## PROBLEM STATEMENT
Transcribe the part of the T. J. Carter text starting at "American football player" and ending at "free agent in .".

T. J. Carter

Profile
- Position: Strong safety

Personal information
- Born: April 3, 1999 (age 27) Nashville, Tennessee, U.S.
- Listed height: 5 ft 11 in (1.80 m)
- Listed weight: 193 lb (88 kg)

Career information
- High school: Hendersonville (TN) Stratford (TN)
- College: Memphis (2017–2020) TCU (2021)
- NFL draft: 2022: undrafted

Career history
- Los Angeles Rams (2022); Birmingham Stallions (2023–2024);

Awards and highlights
- UFL champion (2024); USFL champion (2023); AAC Rookie of the Year (2017); 2× Second-team All-AAC (2017, 2018);

Career NFL statistics
- Games played: 1
- Tackles: 1
- Stats at Pro Football Reference

= T. J. Carter (defensive back) =

American football player (born 1999)

T. J. Carter (born April 3, 1999) is an American football strong safety. He played college football at Memphis and TCU and was signed by the Los Angeles Rams as an undrafted free agent in .

## EXTRACTED INFORMATION
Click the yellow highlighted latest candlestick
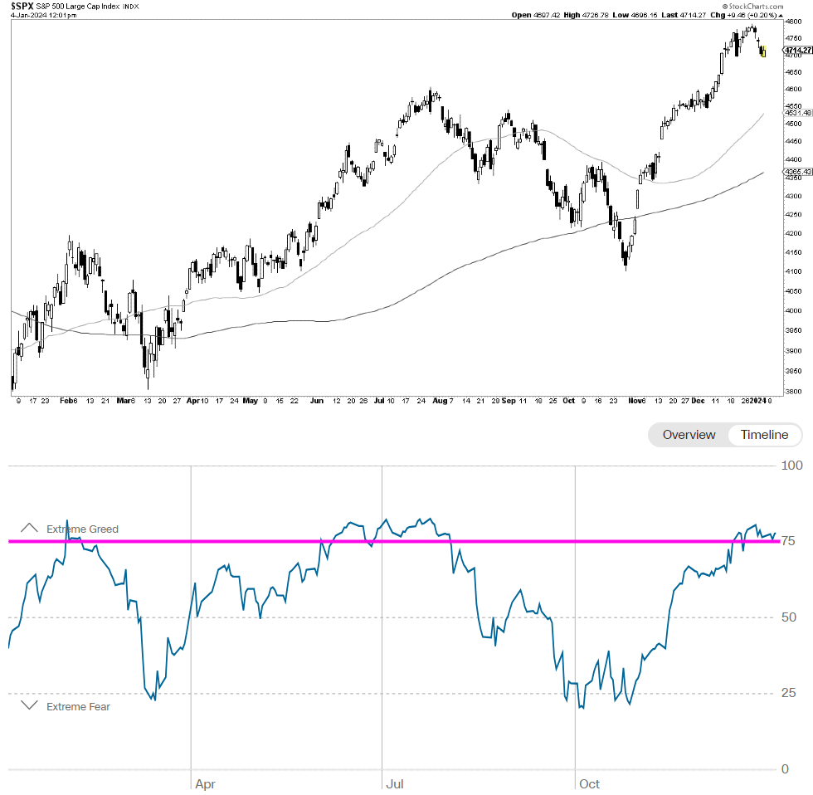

...

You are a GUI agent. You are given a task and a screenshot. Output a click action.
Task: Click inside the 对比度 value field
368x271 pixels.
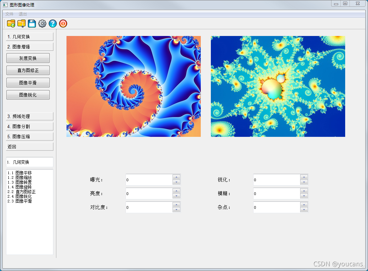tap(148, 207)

==

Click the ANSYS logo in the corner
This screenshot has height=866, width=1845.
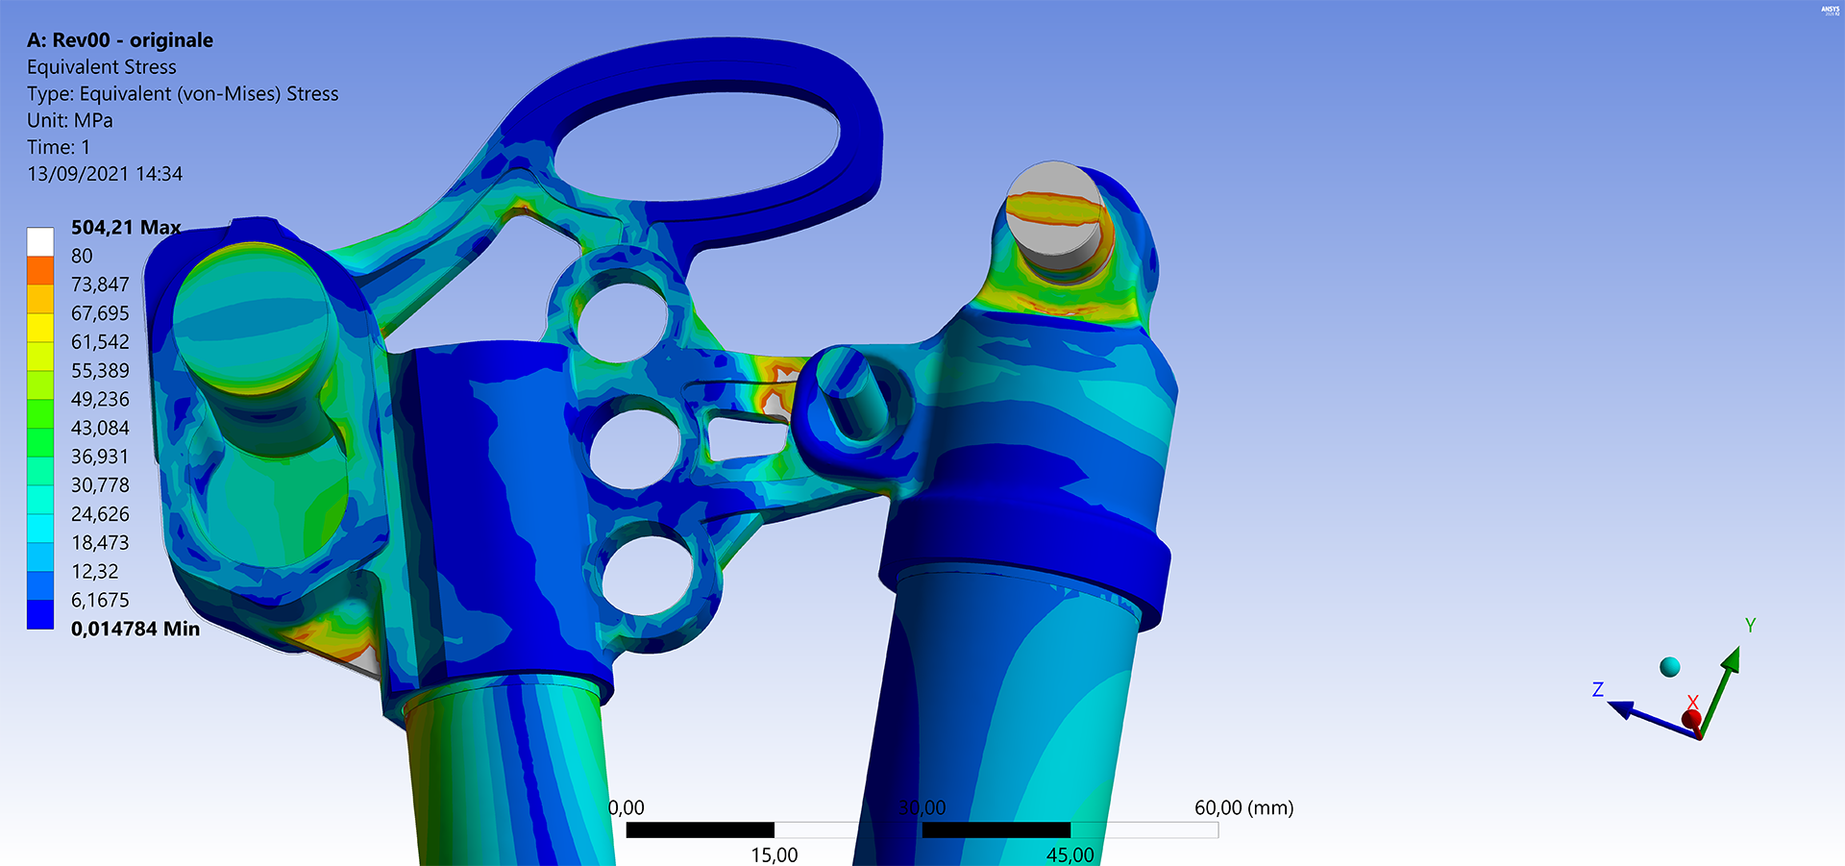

## EXERCISE RESPONSE
American football player (born 1999)

T. J. Carter (born April 3, 1999) is an American football strong safety. He played college football at Memphis and TCU and was signed by the Los Angeles Rams as an undrafted free agent in .